“The College’s Rules Suck,” Says Affiliated Upperclassman With Packed Social Life

As spring term draws to a close, vaccination rates steadily rise, and the country begins to reopen, Dartmouth’s social distancing policies have drawn increasing criticism of their public health merits. Many upperclassmen in particular condemn the unfairness of the rules that have constantly broken with no consequences over the last eight weeks.

“It’s ruining my life,” said Jodie Theroux ’21, who lives off campus with her entire extended friend group and has gone out four nights a week all term. Theroux expressed particular disdain for the “draconian Week 6 Greek life shutdown” that resulted in no houses facing any disciplinary action. “My sorority’s execs cancelled all our tails, and now we have to figure out everything ourselves.
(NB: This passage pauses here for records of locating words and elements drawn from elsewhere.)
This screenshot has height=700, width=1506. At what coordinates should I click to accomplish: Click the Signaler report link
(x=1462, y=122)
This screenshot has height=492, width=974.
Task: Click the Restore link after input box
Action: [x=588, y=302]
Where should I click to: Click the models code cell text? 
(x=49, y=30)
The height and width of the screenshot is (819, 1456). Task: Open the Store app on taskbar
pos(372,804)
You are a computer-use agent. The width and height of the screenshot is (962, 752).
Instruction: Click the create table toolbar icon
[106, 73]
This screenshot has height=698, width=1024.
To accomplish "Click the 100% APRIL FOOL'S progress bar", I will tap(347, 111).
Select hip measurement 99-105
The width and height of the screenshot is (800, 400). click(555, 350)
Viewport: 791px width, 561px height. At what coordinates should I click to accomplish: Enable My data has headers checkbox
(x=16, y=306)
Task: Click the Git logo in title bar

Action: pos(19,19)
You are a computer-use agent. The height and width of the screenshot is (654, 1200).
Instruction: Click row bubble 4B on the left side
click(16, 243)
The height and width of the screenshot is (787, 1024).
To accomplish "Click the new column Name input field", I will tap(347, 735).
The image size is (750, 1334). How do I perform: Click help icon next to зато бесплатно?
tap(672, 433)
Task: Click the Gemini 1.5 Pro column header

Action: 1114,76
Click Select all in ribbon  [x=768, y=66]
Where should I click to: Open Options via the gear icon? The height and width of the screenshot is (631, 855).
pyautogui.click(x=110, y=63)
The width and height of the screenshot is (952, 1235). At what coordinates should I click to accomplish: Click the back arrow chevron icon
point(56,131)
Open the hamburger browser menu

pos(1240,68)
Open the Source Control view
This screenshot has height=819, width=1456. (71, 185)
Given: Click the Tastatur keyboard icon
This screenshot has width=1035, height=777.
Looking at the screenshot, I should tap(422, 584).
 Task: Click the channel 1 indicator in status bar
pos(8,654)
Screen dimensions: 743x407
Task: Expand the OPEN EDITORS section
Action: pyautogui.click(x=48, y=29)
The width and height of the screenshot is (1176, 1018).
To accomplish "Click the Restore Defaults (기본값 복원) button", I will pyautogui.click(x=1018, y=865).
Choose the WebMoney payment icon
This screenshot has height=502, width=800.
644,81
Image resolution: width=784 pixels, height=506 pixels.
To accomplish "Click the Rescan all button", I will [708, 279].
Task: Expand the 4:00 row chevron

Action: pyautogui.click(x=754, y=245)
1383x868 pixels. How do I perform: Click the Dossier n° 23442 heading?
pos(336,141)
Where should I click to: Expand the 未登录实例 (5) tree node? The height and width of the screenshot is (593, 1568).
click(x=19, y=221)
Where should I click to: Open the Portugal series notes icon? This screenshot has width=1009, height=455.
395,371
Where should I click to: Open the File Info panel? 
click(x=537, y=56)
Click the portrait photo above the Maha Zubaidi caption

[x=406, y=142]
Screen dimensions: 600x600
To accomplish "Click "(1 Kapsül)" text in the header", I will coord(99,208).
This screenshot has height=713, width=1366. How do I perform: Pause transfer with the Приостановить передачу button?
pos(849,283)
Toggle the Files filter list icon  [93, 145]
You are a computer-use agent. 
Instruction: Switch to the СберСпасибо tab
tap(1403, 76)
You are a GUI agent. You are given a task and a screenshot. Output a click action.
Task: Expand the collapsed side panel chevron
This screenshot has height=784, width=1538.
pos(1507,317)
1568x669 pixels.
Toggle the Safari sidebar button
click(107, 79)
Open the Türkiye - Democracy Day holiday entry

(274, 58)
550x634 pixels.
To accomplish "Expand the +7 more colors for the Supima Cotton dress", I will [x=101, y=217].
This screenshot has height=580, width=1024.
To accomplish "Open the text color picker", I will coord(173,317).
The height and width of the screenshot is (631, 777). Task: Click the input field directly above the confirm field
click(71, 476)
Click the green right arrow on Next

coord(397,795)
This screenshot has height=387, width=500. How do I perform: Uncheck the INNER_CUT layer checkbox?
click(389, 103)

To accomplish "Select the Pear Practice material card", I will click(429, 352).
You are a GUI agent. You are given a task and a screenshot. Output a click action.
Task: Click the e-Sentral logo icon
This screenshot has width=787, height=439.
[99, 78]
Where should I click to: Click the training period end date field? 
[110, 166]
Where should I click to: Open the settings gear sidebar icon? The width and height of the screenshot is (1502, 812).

Last weekend I only had one, maybe two parties each night.” 

“Admin and SNS are being insane” agreed Connor Chen ’22, “the fact that my frat could get kicked off for a dozen vaccinated people playing casual pong has nothing to do with the science and clearly is a ploy to end Greek life.” Chen, whose frat has thrown 19 parties with over 100 attendees this term with no punishment except occasionally having to be quiet upstairs for 10 minutes while SNS walks through the main floor, continued, “they want to get us in trouble.”

“It just feels like things are never going back to normal,” said Peter Grahamson ’21, who has not followed the college’s social distancing, gathering, or mask rules at any point over the past 14 months. “We had to move Semi to Reemer’s Occom house, and our risk man is seriously considering cancelling Formal.”